An answer to the question "Why is programming fun?" from the essay "The Tar Pit," by Fred Brooks.
"...there is the delight of working in such a tractable medium. The programmer, like the poet, works only slightly removed from pure thought-stuff. He builds his castles in the air, from air, creating by exertion of the imagination. Few media of creation are so flexible, so easy to polish and rework, so readily capable of realizing grand conceptual structures...Yet the program construct, unlike the poet's words, is reall in the sense that it moves and works, producing visible outputs separate from the construct itself. It prints results, draws pictures, produces sounds, moves arms. The magic of myth and legend has come true in our time. One types the correct incantation on a keyboard, and a display screen comes to life, showing things that never were nor could be."
The SixthSense project.
This shows the kind of imagination about the uses of computing that makes me want to live forever just to see what's coming next.
Progress in electronic voting.
A couple years ago, Carleton was host to Ron Rivest, a Turing Award winner for his work on public key cryptography (he is the R in RSA).

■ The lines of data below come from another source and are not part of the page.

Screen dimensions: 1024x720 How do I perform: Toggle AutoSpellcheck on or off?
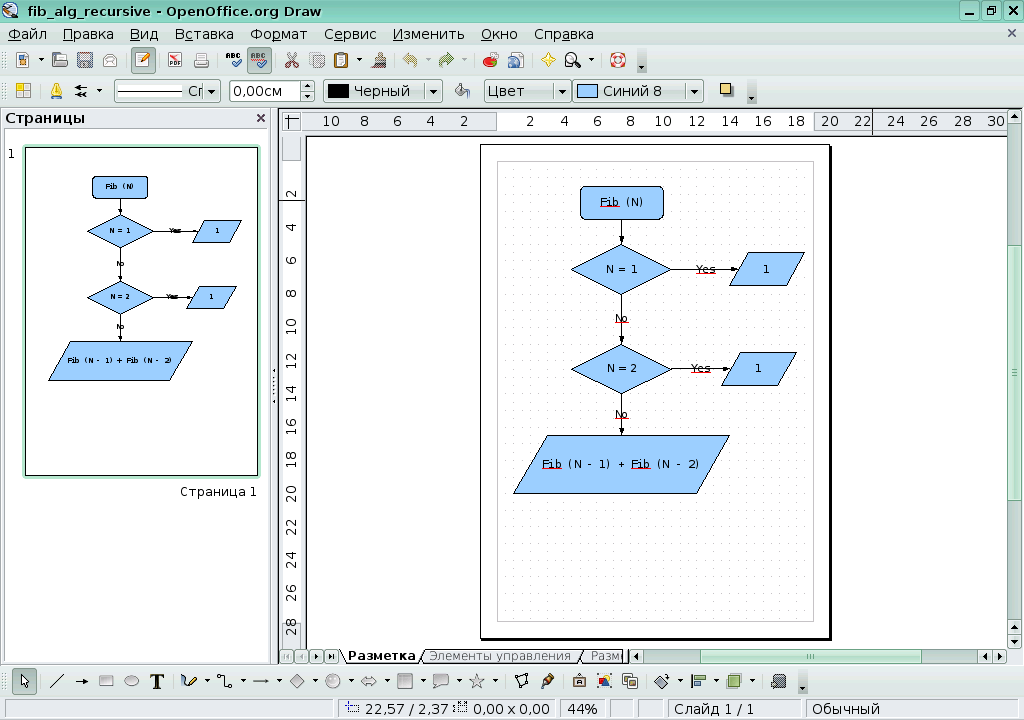click(258, 60)
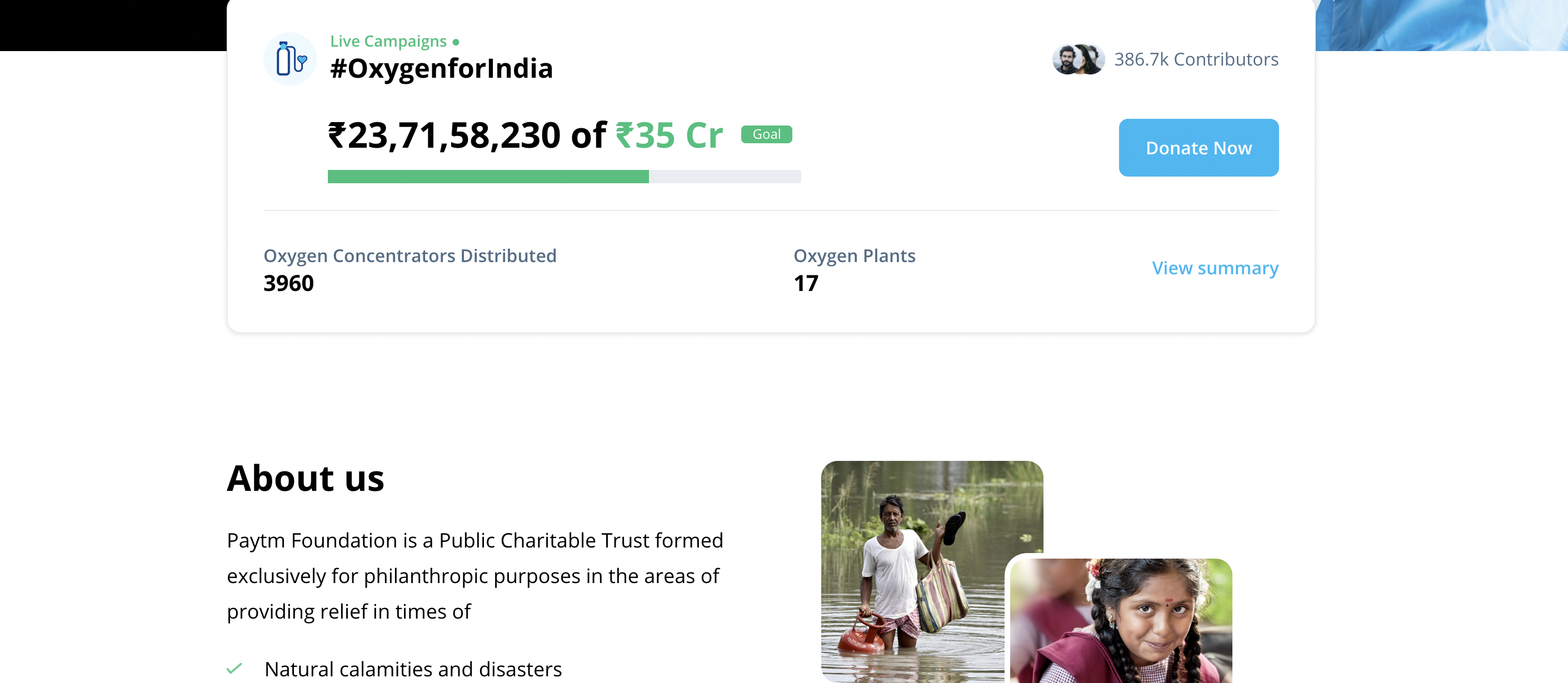Click the oxygen cylinder campaign icon
This screenshot has height=683, width=1568.
pyautogui.click(x=289, y=59)
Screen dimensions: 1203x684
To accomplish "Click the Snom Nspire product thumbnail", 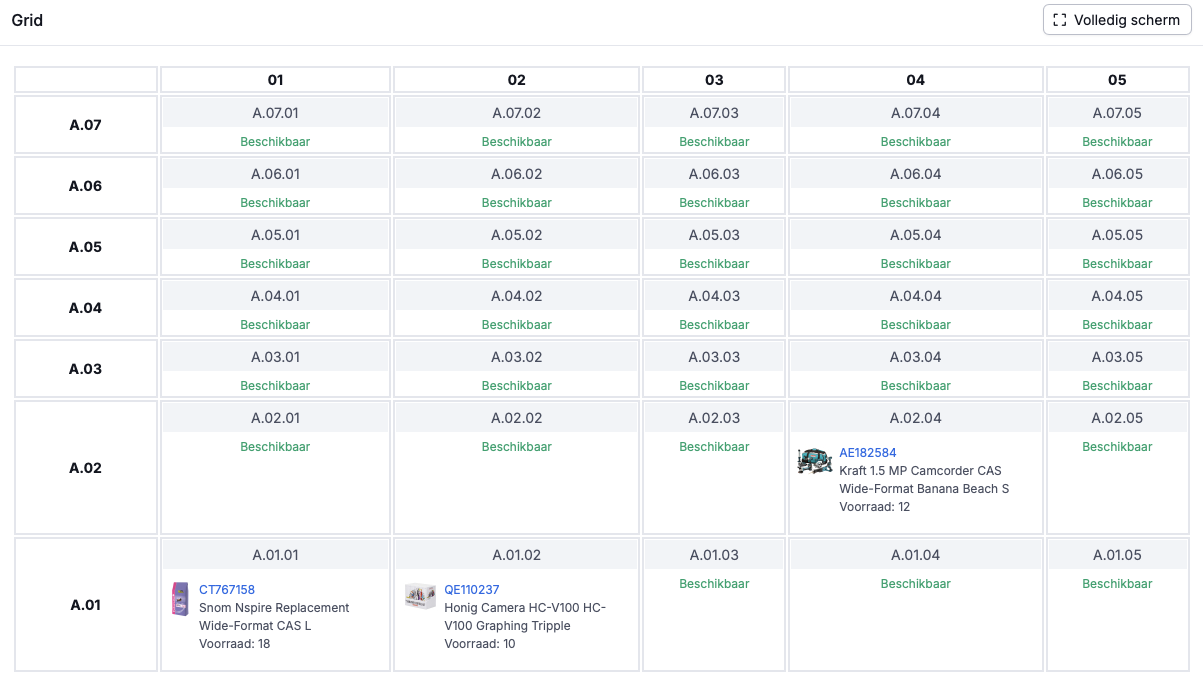I will pos(180,598).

One of the talks Ron gave was on the algorithms and protocols associated with electronic voting systems. It appears to me that the Scantegrity system described in the link above is somebody's attempt to implement some of those ideas. If you're interested in this topic, Ron has a very helpful page of voting resources links.
Should software patents be allowed?
How about the patent for Amazon's One-Click? Or Eolas's patent of browser plug-ins?
The first time I heard of devices being controlled by thought was when I read about Brainball.
More recently, there's a game called MindFlex and research on brain-to-brain communication.
EATR, the non-corpse-eating robot.
"We completely understand the public's concern about futuristic robots feeding on the human population, but that is not our mission."
UK Prime Minister Gordon Brown's apology to Alan Turing
You can read about Alan Turing at Wikipedia, of course, but if you want the details, this is the biography for you.
The Google Books Settlement from Google's viewpoint and from the American Library Association's viewpoint.
This is a deal with huge long-term implications--utopian or apocalyptic or something in between, depending on who's talking.